Group Bydder

Group Description
MRI reconstruction matrices from Mark Bydder, UCSD.
Note that that A is sparse and rectangular, and b is complex.
Added March, 2006.

Excerpts of description, from email:

Inside there is a matrix A and a RHS vector b. Usually we want to
solve Ax=b, for example x = lsqr(A,b,0,10) uses conjugate gradient
on the normal equations to give an approximate answer. The data b are
Fourier coefficients at arbitrary locations (in this case, in a spiral
trajectory) and the matrix interpolates these data onto
a regular grid suitable for FFT. So it's like non-uniform FFT.

Please let me know if you find this matrix helpful or want to try some
other (similar) matrices, eg. with radial trajectories.


The matrix I sent derives from a technique called regridding - a process
of interpolating data at arbitrary locations onto an equally spaced grid.

Eg. we sample a function f at two points 0<x,y<1, f(x) = X and f(y) = Y,
then want to estimate the values of f(0) and f(1). Assuming an interpolation
method (say, linear interpolation) we can write

X = (1-x)*f(0) + x*f(1)
Y = (1-y)*f(0) + y*f(1)

So in this case the matrix A = [1-x x;1-y x] and the right hand side is
[X Y].  This is why A is real - it consists of the interpolation
coefficients. The RHS represent the data, which are Fourier domain in MRI
hence complex valued.

For a problem with ~1e5 knowns and unknowns, that we encounter regularly,
finding a feasible solution is computationally intensive. And, like you
noticed, some parts of the solution are very well supported by data while
other parts are supported poorly, due to the variable sampling density.

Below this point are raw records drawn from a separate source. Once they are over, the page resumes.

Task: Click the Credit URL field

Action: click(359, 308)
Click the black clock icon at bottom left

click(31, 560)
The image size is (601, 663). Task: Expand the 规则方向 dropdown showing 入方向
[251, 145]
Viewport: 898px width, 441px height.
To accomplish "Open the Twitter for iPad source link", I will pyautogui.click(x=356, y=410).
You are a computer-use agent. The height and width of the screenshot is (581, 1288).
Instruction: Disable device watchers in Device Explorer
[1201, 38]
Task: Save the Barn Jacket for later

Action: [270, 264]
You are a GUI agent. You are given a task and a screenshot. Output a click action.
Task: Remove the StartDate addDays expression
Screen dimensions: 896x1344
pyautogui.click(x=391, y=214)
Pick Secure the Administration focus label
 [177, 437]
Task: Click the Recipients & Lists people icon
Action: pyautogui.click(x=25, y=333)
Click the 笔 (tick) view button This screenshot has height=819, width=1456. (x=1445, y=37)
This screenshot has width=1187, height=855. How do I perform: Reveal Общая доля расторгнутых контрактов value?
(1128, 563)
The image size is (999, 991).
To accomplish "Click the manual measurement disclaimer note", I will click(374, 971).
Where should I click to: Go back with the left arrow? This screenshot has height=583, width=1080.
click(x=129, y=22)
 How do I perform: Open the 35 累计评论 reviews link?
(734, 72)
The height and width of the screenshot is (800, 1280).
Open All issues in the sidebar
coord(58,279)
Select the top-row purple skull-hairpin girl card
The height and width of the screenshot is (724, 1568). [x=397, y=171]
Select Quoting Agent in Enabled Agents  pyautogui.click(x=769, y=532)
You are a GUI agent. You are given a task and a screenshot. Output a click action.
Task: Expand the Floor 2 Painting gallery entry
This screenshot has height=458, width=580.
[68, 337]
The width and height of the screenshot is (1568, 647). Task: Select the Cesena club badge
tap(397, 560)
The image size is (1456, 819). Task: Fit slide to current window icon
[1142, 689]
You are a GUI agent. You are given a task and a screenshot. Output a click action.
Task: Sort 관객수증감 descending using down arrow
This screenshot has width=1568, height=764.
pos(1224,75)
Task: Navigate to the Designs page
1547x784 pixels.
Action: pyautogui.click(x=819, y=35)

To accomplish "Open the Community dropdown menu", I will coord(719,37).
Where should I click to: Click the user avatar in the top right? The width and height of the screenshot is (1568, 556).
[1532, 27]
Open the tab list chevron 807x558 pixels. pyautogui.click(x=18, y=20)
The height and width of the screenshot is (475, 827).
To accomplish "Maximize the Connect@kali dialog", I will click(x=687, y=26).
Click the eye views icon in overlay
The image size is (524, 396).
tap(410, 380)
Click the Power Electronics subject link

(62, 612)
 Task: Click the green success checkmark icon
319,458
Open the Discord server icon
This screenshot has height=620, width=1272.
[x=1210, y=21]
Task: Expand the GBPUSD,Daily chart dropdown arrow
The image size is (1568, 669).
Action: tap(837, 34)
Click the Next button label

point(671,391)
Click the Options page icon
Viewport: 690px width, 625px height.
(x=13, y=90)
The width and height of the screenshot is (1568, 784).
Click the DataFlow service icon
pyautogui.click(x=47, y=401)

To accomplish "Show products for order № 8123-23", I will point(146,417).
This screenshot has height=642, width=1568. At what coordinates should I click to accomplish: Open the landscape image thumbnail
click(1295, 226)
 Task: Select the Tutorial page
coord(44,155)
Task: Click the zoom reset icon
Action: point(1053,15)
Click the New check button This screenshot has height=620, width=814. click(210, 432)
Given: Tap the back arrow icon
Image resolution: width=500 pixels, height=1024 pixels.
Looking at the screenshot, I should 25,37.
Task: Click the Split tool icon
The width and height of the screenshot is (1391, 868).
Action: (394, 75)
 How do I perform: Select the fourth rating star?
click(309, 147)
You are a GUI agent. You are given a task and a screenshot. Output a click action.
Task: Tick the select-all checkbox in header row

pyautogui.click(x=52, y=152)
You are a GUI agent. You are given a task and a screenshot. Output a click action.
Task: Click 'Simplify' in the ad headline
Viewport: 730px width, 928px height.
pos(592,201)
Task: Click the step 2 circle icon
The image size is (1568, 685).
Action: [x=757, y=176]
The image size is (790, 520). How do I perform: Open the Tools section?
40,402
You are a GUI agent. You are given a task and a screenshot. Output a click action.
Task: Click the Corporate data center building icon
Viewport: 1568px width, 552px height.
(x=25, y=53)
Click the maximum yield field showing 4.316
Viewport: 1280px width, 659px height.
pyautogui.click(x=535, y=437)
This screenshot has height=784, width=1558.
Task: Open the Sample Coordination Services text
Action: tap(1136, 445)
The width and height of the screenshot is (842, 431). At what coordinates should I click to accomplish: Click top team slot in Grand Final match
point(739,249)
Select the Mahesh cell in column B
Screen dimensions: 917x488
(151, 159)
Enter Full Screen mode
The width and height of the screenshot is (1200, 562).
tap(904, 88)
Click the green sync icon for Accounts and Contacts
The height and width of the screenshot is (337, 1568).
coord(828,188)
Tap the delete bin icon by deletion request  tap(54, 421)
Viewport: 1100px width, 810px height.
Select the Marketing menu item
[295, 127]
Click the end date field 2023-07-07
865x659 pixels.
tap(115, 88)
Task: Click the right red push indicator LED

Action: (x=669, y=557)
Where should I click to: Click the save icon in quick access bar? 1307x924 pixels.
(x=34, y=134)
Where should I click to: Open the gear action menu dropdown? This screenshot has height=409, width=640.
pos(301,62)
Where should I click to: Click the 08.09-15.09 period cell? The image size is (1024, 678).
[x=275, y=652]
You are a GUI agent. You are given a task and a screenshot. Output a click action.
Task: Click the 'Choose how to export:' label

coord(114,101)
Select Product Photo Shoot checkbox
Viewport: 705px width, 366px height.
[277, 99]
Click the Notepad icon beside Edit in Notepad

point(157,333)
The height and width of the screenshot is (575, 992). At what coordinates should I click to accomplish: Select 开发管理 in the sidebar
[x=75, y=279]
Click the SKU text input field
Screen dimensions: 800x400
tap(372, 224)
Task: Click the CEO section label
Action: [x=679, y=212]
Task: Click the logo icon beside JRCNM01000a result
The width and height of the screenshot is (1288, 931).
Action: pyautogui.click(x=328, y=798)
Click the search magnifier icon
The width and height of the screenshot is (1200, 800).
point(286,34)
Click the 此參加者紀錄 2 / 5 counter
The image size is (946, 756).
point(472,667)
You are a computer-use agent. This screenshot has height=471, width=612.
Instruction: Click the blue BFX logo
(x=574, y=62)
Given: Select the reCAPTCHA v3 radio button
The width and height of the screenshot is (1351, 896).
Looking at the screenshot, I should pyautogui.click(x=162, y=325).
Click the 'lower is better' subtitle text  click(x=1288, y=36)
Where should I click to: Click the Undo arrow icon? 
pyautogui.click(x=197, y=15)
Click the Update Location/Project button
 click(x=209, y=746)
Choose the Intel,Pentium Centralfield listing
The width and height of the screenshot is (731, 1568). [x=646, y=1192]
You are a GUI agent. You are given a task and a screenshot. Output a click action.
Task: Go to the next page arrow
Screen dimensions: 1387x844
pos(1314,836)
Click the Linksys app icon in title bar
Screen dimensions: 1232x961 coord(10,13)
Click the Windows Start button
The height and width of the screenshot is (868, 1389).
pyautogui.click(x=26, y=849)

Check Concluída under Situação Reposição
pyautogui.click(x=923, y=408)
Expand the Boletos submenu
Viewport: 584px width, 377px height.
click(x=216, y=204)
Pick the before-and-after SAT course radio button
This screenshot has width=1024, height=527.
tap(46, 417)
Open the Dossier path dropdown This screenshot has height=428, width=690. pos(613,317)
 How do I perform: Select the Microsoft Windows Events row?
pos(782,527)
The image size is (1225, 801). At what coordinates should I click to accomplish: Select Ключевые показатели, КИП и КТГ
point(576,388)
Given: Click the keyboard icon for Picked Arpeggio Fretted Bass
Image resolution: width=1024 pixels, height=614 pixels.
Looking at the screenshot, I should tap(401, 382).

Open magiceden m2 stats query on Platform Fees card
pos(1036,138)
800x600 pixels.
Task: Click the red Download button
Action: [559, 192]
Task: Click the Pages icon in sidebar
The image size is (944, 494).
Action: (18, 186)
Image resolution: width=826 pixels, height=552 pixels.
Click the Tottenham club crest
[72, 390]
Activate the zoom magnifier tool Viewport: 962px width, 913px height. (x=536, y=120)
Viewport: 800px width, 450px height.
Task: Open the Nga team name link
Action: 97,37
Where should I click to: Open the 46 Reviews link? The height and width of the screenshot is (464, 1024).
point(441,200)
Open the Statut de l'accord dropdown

I've attatched a paper that gives some examples and background.
[See references below]

As far as I know, the only solver that can produce an answer to Ax=b
is lsqr which gives the minimum norm. The other methods in MATLAB fail
in various ways. The min norm solution does appear to be acceptable, insofar
as the resulting images look good. I'd imagine most "reasonable" solutions
to Ax=b would also be acceptable although I have no results to support 
this :)

The preference would be for reliable & fast, over a specific type of
norm or metric minimization.

An interesting side issue is brought up in the paper attatched - how to
calculate the sampling density d at the sampling points, ie. how many
data points are there per unit area. The sampling density is widely used
to approximate the min norm solution as x ~ A'*(b./d).

One way to find d is to solve A'*q=ones(n,1), then d = 1./q. This might be
an interesting test problem for someone interested in numerical issues only,
since it does not involve measurement noise.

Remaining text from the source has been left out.